In the same way, Bobadilla tried to do everything possible to represent the interests of his social environment. While remaining faithful to the rulers, he gained prestige among the population as a competent and experienced lawyer, who managed to mitigate the rigors of foreign overlords. In 1840, on the occasion of the announcement of the implementation of the abolition of the common land system, Bobadilla, together with José Joaquín del Monte, moved to the Haitian capital in order to advocate for the repeal of the provision. At the beginning of the occupation, in July 1824, the Haitian Government had in fact ignored the legality of the system of common titles, the most widespread form of land ownership, by ordering that these extensions, in which multiple co-owners coexisted, be subdivided and individual titles were awarded to the co-owners.
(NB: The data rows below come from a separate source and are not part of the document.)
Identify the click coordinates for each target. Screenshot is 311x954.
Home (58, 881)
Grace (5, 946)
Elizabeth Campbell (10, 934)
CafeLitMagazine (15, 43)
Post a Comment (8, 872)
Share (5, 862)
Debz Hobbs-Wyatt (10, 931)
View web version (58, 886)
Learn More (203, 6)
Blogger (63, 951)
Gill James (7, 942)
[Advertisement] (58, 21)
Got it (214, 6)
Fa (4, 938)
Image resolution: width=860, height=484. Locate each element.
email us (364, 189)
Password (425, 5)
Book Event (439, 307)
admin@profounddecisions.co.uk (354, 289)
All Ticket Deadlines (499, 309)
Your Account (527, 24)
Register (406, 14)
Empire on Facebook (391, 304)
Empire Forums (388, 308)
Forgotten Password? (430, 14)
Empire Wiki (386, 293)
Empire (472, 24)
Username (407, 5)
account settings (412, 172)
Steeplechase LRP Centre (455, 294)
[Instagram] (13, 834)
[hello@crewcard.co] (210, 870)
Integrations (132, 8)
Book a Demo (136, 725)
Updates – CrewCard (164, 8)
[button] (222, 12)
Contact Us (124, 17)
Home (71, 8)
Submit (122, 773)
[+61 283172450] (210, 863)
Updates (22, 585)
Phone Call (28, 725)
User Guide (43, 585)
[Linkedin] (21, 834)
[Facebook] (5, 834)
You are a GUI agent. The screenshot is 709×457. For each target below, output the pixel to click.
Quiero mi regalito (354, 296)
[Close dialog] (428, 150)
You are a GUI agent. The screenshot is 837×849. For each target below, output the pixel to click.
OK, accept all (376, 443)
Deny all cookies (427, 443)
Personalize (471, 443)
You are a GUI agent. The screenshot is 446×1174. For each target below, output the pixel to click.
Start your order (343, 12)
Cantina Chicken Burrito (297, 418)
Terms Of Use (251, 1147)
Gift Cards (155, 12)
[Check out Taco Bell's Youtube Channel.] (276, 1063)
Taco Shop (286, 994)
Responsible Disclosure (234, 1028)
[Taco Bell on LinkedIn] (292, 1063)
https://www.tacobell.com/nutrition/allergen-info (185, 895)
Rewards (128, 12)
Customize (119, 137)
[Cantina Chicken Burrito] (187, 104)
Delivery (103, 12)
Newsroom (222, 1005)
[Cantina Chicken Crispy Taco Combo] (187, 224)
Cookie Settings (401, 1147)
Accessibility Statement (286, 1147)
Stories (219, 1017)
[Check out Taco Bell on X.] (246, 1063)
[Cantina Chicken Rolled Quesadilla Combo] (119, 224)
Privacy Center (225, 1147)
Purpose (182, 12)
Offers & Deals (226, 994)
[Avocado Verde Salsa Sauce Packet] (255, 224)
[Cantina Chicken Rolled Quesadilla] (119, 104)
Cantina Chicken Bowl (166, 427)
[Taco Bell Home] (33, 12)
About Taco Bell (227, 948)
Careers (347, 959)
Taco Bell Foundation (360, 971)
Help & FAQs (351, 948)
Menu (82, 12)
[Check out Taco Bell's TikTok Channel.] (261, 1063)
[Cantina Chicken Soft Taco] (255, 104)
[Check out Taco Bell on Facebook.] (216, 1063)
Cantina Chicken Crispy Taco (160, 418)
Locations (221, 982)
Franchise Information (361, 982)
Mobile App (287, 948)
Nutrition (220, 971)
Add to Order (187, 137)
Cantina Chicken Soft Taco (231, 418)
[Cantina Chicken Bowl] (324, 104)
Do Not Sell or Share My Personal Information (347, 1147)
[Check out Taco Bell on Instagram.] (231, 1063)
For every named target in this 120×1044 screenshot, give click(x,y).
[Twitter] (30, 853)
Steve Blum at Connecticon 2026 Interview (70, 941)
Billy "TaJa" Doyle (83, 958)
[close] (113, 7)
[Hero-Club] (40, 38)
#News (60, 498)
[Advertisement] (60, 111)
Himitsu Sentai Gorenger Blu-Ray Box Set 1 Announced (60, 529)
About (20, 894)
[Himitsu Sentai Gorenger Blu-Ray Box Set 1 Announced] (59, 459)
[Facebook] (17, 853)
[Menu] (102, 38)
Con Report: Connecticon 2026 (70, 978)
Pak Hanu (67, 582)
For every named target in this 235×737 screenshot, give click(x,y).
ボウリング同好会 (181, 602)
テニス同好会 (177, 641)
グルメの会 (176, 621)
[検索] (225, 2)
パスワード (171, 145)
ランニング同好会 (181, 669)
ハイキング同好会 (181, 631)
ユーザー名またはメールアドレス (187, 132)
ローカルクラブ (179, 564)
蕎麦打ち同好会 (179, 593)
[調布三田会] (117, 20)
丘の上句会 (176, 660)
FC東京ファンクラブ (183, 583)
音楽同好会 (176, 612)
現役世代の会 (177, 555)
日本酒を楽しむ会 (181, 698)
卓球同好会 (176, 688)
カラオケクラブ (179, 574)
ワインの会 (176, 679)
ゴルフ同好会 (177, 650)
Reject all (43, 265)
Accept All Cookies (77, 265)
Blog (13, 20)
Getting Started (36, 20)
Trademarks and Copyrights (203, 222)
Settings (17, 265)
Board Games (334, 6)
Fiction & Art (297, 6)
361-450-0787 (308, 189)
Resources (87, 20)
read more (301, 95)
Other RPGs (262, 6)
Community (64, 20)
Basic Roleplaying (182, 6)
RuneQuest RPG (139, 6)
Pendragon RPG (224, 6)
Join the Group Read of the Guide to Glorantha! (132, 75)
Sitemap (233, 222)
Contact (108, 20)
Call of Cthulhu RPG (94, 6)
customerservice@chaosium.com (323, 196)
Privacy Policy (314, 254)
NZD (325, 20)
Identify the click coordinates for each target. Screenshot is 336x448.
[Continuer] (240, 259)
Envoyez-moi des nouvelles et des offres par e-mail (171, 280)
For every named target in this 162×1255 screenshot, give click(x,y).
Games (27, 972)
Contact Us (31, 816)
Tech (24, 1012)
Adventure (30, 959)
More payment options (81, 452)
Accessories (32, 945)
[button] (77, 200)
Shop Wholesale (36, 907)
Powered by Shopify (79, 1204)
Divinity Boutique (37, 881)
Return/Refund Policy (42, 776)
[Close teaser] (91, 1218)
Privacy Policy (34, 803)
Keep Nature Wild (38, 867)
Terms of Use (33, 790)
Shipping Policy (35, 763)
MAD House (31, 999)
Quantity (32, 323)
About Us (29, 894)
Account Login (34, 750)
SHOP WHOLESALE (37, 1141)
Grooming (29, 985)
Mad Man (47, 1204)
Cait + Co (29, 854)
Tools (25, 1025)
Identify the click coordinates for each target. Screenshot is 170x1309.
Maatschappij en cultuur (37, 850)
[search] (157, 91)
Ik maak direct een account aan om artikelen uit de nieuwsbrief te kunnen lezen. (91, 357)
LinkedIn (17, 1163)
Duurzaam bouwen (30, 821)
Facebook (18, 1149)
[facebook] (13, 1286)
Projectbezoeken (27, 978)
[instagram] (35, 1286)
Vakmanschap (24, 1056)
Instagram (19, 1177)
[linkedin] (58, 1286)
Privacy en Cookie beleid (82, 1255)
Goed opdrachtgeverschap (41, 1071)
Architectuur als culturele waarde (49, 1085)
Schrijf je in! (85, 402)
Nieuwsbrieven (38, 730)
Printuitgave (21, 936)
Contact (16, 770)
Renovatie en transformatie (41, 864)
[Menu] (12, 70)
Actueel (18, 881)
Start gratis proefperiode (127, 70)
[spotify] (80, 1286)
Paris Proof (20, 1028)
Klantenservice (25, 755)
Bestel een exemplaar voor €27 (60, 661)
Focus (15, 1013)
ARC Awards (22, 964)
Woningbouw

Boyer immediately renounced applying this provision because it could generate disturbances among the owners of herds and other portions of the population who, in one way or another, achieved their livelihood protected by that system. But, urged by the fiscal deficit, in 1840 Boyer ordered the payment of a tax of 25 pesos for every thousand feet of mahogany cut, a way of ignoring the validity of the property titles, which generated heated protests. Bobadilla and Delmonte managed to have the measure annulled, which increased their prestige, mainly among individuals of a certain social level, mostly linked to the lumber business.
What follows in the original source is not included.